Life happens fast, what are you doing to keep up? Not with what others want to do, no with what you think is right, or where the money is… How are you keeping up with your own vision, and needs? I believe change happens when we are willing to pause and reflect and make commitments to change. The journey can be isolated, and weird, and things may happen that leave you asking ‘WHY’? Surrender. Trust that you are a beautiful seed learning to grow, and water your own dreams with your own power. Take advice when needed, and honor those opinions that you trust. Deep down though, you know best. No one can ever tell you how you feel, what is write, or that someone or something is not right for you. Our minds our powerful, and we can think a lot. Only you know what fulfills you and those things and people that light you up so you can fly high. Honestly, I’ve had things happen where I have no idea why I choose this way or why I enjoy this person, or why my whole heart lights with certain people and hobbies. What I do know is that in order to change you need to make strives forward. Detach and let go of what could be or may be or was. Notice people for how they respond and the actions they are showing to you. Never force. Find contentment in yourself before acting. Let go of other peoples vision for you and follow your own dreams. Let friends and partnerships come your way, no holding on. Feel the pain, and learn how to shift that feeling and release it. If you need to speak – do it. Don’t force.

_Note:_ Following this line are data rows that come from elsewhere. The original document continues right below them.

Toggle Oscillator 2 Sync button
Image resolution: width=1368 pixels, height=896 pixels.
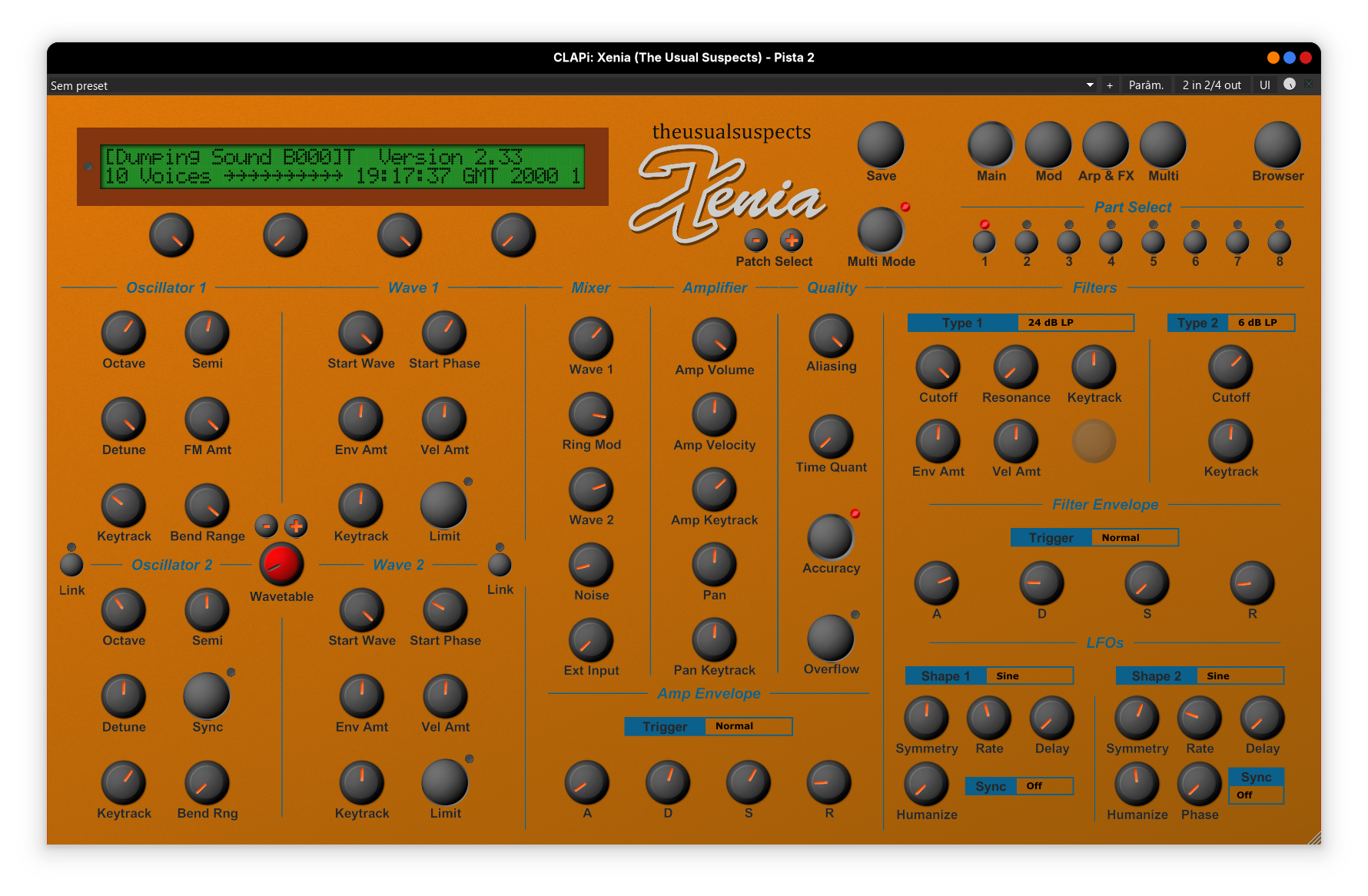(207, 695)
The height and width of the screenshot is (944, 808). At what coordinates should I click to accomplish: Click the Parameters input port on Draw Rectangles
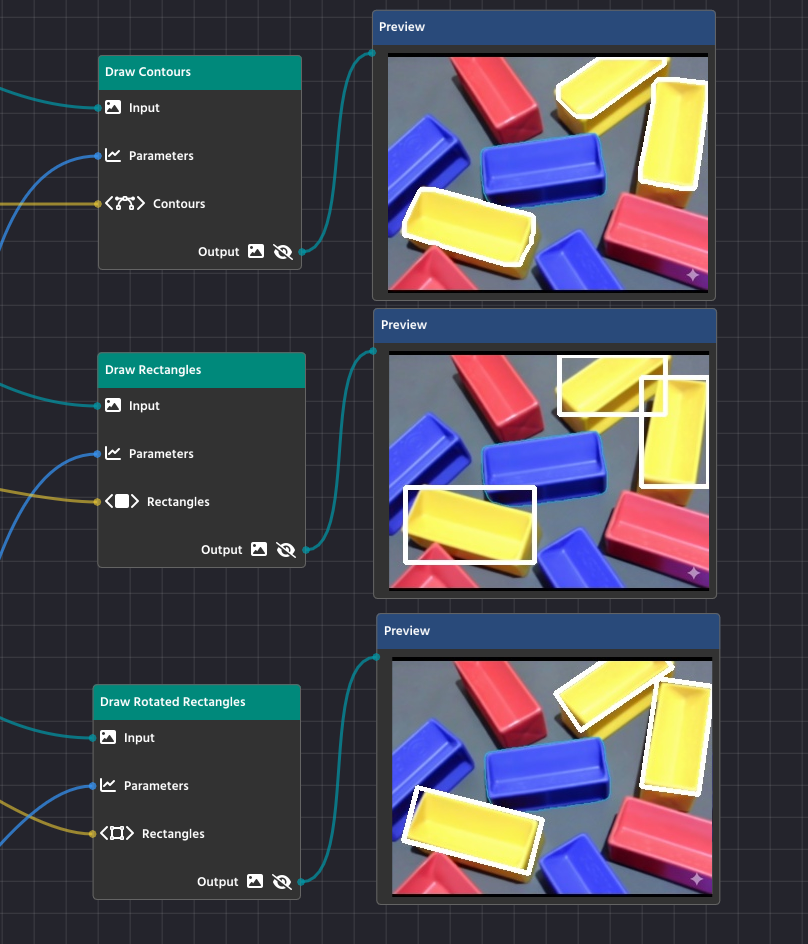(x=97, y=454)
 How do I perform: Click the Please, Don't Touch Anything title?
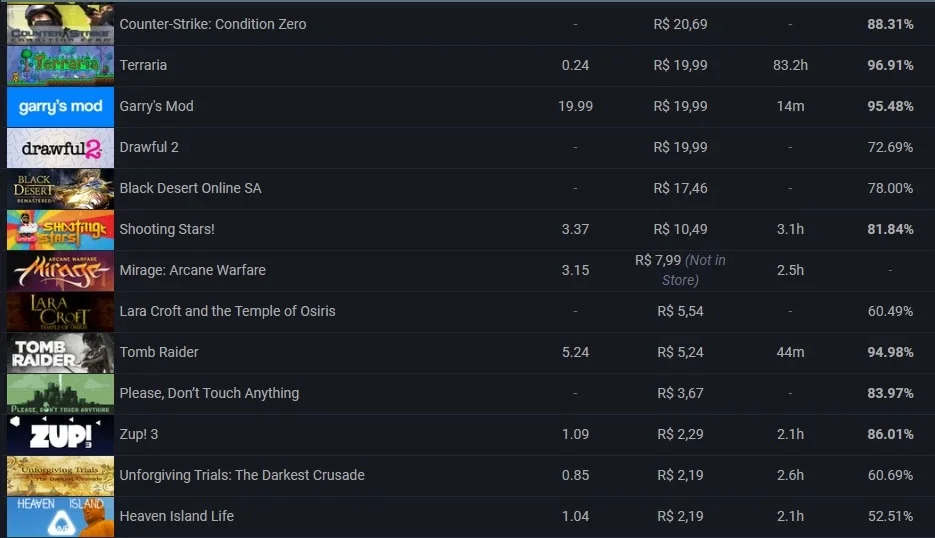tap(209, 393)
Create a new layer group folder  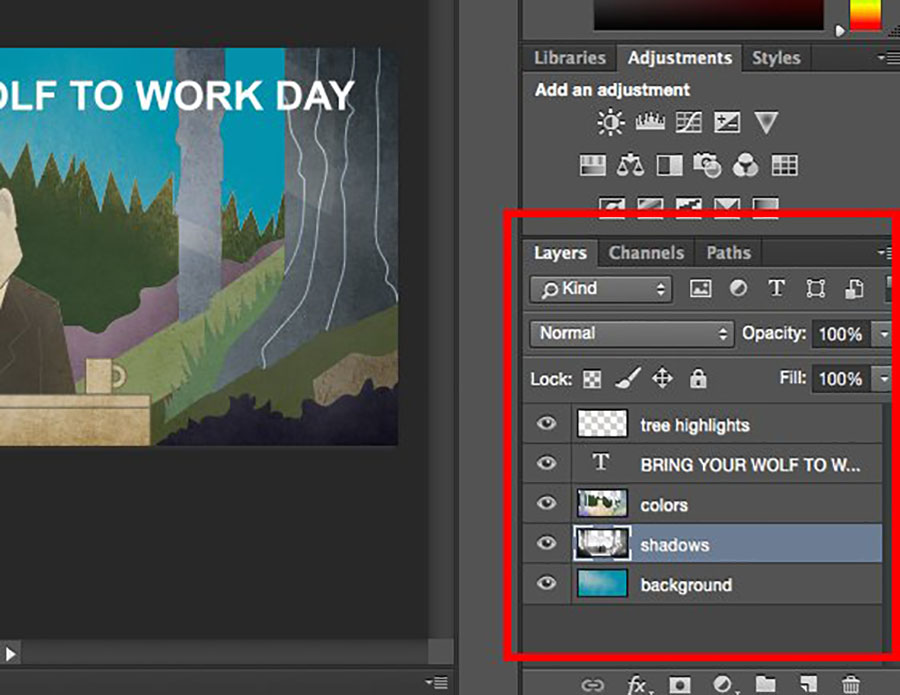click(765, 685)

Sometimes letting go means finding inner peace withing yourself and trusting the rest to happen. You can have closure and release and let go of what was just by finding acceptance with yourself – not by verbalizing or sharing with others. Letting go is freedom within yourself. The ability to see things as they were, and now are, and recognizing what you need to do to journey on. Trust in the love and inner power of yourself. And in your own space, clean out what was and be so welcome to what will be….

This last week of Spring I invite you to write out a reflection of what has changed in the last few months. You may surprise yourself.

Happy Healing, and enjoy the final week of Spring!